Exercise description: Reproduce the records below verbatim, beginning with the line containing "This screenshot has height=340, width=1036." and continuing through the line containing "Image resolution: width=1100".

Entries supplied:
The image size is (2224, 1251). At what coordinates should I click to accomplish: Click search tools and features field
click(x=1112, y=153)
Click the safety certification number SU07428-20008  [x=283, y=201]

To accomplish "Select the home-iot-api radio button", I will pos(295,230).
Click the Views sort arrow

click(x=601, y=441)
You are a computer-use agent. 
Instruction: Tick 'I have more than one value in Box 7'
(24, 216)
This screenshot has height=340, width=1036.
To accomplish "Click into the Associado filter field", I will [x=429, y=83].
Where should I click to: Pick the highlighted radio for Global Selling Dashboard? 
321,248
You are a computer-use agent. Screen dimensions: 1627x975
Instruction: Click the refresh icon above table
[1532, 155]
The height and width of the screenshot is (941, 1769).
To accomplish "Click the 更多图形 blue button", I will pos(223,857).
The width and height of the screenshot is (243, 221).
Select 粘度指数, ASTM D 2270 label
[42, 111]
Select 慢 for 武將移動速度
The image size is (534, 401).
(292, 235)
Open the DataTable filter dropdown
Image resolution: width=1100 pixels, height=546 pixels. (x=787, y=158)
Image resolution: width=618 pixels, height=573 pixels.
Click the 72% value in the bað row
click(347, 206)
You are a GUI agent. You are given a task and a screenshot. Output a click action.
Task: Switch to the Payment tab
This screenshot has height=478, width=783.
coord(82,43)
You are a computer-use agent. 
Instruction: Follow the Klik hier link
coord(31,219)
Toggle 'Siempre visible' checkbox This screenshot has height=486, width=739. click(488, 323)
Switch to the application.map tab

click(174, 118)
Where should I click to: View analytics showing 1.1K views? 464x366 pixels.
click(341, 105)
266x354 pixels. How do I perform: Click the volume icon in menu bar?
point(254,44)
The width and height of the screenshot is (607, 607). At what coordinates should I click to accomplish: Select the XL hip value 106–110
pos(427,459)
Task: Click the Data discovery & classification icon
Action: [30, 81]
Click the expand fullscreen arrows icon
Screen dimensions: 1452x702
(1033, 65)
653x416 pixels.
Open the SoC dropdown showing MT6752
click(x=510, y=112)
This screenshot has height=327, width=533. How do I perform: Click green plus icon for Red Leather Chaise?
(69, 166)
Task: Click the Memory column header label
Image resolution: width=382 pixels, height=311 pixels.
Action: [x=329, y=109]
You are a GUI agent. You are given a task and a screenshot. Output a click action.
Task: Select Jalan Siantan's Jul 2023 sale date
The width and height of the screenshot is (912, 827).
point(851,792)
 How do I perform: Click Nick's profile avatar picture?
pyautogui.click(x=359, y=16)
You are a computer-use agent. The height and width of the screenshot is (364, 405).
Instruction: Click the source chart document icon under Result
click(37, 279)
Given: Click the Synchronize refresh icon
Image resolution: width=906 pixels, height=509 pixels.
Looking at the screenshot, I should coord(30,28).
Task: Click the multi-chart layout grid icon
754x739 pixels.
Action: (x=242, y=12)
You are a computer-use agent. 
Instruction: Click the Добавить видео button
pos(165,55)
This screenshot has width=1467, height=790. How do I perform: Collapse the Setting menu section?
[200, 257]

Finished task:
This screenshot has height=340, width=1036.
To accomplish "Click into the Associado filter field", I will [x=429, y=83].
Where should I click to: Pick the highlighted radio for Global Selling Dashboard? 
321,248
You are a computer-use agent. Screen dimensions: 1627x975
Instruction: Click the refresh icon above table
[1532, 155]
The height and width of the screenshot is (941, 1769).
To accomplish "Click the 更多图形 blue button", I will pos(223,857).
The width and height of the screenshot is (243, 221).
Select 粘度指数, ASTM D 2270 label
[42, 111]
Select 慢 for 武將移動速度
The image size is (534, 401).
(292, 235)
Open the DataTable filter dropdown
Image resolution: width=1100 pixels, height=546 pixels. (x=787, y=158)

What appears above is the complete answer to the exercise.